Segment Start: SUPPLIED MATERIAL

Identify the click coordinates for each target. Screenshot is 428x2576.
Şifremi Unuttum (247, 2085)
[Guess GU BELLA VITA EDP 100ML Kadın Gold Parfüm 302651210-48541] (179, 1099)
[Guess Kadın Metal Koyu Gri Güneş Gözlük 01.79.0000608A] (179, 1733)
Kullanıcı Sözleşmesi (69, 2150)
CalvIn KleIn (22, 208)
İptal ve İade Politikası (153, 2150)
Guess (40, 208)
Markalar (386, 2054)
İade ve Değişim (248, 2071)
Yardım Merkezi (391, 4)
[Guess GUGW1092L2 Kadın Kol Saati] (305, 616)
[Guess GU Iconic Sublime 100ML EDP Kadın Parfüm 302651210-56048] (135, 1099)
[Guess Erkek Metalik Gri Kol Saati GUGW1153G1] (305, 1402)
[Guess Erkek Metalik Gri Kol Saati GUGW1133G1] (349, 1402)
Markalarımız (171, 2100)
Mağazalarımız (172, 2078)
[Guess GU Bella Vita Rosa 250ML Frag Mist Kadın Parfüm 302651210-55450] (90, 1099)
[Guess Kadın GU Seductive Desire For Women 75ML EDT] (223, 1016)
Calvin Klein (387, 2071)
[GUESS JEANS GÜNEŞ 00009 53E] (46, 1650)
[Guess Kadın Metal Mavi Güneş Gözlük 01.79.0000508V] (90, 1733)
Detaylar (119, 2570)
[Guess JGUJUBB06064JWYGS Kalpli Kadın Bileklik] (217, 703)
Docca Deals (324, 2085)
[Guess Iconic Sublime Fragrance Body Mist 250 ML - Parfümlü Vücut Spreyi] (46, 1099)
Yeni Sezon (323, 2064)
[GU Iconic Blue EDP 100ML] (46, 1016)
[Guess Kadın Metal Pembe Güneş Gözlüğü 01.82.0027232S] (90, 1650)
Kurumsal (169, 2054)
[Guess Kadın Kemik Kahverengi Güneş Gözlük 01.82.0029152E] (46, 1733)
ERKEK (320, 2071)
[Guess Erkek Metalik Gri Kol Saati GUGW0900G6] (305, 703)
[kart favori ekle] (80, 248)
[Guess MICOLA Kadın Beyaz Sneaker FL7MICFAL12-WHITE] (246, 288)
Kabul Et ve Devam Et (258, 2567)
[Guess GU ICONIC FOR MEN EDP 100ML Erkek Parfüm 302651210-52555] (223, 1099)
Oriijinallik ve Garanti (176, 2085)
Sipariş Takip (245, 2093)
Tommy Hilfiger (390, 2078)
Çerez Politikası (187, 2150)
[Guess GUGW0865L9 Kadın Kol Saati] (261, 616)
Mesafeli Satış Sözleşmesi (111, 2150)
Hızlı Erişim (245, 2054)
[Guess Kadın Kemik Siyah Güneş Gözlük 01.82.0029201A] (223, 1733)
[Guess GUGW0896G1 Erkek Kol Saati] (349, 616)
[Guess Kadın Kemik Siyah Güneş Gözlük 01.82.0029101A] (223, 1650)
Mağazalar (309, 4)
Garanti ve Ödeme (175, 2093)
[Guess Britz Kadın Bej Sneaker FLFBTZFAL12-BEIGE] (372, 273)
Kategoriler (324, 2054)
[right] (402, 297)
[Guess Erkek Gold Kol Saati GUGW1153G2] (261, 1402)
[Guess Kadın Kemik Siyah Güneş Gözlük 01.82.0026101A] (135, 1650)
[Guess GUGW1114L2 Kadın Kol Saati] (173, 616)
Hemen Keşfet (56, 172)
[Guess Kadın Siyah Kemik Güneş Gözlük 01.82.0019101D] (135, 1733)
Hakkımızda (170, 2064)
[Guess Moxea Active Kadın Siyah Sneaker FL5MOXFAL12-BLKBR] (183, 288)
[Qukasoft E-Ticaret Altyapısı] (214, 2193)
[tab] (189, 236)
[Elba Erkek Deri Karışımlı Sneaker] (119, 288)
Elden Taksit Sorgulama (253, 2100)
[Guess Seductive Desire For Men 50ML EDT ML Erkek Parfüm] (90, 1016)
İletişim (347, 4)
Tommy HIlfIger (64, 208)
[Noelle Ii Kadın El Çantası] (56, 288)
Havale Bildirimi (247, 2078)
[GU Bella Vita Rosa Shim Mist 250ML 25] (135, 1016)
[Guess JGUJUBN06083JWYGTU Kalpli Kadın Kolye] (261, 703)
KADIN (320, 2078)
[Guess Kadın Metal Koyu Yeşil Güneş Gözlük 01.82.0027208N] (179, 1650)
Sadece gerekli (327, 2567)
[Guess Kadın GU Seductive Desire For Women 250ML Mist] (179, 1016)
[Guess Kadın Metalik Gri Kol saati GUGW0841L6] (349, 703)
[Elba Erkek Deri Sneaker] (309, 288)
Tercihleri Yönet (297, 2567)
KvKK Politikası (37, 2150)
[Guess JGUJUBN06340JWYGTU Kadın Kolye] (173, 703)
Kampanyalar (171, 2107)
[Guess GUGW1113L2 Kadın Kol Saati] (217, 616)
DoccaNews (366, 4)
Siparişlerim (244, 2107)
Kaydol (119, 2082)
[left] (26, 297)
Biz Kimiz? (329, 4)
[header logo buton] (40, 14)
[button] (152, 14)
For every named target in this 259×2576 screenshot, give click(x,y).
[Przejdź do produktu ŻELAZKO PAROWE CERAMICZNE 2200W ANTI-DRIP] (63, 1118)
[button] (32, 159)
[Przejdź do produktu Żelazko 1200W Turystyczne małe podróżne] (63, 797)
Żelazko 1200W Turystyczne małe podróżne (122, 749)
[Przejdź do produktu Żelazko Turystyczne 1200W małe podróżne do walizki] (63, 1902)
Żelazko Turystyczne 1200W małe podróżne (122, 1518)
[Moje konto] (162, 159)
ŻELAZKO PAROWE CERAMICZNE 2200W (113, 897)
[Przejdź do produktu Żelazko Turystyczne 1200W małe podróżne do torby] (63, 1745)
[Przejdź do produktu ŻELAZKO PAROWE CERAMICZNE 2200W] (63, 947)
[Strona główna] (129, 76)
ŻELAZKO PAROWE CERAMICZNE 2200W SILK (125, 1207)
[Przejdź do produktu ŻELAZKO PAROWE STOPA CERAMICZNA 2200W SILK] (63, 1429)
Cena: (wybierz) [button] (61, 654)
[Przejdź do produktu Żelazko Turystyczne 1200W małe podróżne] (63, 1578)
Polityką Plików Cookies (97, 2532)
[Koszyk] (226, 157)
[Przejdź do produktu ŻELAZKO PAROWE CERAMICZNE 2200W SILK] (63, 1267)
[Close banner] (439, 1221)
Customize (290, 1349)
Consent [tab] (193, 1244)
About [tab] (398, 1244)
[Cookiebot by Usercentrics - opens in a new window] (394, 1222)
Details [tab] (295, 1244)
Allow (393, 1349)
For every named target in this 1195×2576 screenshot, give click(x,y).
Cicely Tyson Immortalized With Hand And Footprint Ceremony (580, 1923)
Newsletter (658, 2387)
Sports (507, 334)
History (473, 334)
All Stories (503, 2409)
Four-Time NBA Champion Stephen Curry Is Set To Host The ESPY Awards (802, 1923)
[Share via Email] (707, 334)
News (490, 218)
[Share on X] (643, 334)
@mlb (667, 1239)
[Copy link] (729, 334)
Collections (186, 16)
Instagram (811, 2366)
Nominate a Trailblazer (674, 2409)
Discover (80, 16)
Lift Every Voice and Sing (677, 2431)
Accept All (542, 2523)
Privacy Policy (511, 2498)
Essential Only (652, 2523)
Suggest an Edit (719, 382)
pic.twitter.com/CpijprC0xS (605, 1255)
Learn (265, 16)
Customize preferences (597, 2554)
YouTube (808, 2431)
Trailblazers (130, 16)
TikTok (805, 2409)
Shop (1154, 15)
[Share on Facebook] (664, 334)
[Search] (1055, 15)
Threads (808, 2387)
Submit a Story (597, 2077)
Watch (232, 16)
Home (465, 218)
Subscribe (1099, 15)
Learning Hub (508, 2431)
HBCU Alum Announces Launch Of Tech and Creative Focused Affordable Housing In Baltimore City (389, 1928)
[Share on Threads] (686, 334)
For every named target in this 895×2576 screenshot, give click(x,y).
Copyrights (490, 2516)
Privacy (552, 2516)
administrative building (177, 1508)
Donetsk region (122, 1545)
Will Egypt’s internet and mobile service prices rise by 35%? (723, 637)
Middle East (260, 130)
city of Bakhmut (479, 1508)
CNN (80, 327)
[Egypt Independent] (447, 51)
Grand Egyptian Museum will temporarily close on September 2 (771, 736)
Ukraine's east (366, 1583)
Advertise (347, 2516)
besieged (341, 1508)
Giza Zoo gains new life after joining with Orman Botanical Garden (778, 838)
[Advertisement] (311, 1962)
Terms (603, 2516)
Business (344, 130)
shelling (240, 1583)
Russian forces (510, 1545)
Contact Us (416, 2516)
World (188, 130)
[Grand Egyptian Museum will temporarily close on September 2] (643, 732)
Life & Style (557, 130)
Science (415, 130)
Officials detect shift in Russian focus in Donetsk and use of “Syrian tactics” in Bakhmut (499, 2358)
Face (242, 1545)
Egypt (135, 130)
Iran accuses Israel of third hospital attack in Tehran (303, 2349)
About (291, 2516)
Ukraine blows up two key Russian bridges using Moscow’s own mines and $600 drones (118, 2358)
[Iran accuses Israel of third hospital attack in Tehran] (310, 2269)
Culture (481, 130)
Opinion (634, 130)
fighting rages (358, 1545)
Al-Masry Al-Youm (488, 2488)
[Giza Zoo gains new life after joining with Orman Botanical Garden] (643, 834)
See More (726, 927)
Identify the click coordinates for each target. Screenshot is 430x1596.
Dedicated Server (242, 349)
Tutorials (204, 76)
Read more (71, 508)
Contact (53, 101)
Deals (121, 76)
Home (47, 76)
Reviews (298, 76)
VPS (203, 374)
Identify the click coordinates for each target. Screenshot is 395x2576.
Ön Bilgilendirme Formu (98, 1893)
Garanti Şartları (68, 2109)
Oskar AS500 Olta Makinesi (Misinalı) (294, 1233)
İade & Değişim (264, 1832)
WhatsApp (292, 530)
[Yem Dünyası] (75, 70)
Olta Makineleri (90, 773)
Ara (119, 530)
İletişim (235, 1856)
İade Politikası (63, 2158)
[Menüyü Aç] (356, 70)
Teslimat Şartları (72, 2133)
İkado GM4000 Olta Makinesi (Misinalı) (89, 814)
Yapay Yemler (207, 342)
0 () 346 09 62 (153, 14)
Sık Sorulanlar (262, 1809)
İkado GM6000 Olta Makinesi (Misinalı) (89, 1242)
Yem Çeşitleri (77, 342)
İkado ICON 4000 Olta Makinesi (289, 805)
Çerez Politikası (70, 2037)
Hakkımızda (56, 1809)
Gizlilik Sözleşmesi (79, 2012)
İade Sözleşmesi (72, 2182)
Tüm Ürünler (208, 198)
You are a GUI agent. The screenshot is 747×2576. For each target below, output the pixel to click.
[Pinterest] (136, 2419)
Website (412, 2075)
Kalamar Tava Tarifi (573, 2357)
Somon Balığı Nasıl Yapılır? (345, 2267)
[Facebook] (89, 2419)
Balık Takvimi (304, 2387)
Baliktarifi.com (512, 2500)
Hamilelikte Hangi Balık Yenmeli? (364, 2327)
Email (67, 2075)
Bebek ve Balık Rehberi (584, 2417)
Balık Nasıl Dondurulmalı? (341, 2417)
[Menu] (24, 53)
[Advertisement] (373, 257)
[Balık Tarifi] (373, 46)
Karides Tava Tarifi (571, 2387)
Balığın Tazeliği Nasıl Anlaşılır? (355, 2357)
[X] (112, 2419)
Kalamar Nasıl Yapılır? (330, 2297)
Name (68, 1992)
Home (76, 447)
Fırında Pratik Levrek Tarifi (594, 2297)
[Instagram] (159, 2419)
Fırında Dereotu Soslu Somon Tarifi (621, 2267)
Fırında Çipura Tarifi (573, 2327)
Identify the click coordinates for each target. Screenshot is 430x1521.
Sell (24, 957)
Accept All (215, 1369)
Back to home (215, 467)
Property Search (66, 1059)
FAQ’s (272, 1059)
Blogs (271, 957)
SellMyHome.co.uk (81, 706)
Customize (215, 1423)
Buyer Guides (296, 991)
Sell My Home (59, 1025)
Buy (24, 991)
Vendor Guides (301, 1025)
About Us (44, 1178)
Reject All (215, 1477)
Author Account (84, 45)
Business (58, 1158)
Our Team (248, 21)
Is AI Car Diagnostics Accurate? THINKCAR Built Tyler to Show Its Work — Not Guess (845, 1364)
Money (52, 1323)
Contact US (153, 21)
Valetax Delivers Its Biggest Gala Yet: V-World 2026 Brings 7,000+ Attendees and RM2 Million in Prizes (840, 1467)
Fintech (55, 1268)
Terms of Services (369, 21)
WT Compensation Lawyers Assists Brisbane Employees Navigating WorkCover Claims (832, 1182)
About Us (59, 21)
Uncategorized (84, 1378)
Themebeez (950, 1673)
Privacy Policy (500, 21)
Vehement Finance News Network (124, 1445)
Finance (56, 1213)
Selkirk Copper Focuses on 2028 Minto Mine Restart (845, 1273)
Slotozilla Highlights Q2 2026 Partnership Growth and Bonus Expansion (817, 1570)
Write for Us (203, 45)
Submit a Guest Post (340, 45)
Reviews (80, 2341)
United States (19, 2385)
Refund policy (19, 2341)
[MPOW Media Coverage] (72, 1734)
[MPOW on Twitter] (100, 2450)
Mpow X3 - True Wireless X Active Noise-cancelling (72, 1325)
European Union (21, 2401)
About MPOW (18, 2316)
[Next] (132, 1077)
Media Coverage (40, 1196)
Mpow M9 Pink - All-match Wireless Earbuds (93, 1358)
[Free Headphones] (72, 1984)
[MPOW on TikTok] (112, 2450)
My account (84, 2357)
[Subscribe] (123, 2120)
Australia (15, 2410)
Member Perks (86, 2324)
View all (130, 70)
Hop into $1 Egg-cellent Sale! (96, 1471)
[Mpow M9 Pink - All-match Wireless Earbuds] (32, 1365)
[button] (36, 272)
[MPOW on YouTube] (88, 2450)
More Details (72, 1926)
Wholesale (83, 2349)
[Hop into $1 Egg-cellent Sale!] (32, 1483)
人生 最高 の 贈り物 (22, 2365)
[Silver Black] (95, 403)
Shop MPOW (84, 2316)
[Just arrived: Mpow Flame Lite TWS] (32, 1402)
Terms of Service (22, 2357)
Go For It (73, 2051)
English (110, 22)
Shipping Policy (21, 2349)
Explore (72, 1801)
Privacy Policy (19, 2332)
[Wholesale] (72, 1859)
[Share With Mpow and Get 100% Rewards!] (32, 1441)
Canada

Segment End: SUPPLIED MATERIAL

When you reach the line in the material above that holds "Donetsk region (122, 1545)", begin reproducing lines exactly, and stop after the line that holds "Egypt (135, 130)".

## RESULT
Donetsk region (122, 1545)
Will Egypt’s internet and mobile service prices rise by 35%? (723, 637)
Middle East (260, 130)
city of Bakhmut (479, 1508)
CNN (80, 327)
[Egypt Independent] (447, 51)
Grand Egyptian Museum will temporarily close on September 2 (771, 736)
Ukraine's east (366, 1583)
Advertise (347, 2516)
besieged (341, 1508)
Giza Zoo gains new life after joining with Orman Botanical Garden (778, 838)
[Advertisement] (311, 1962)
Terms (603, 2516)
Business (344, 130)
shelling (240, 1583)
Russian forces (510, 1545)
Contact Us (416, 2516)
World (188, 130)
[Grand Egyptian Museum will temporarily close on September 2] (643, 732)
Life & Style (557, 130)
Science (415, 130)
Officials detect shift in Russian focus in Donetsk and use of “Syrian tactics” in Bakhmut (499, 2358)
Face (242, 1545)
Egypt (135, 130)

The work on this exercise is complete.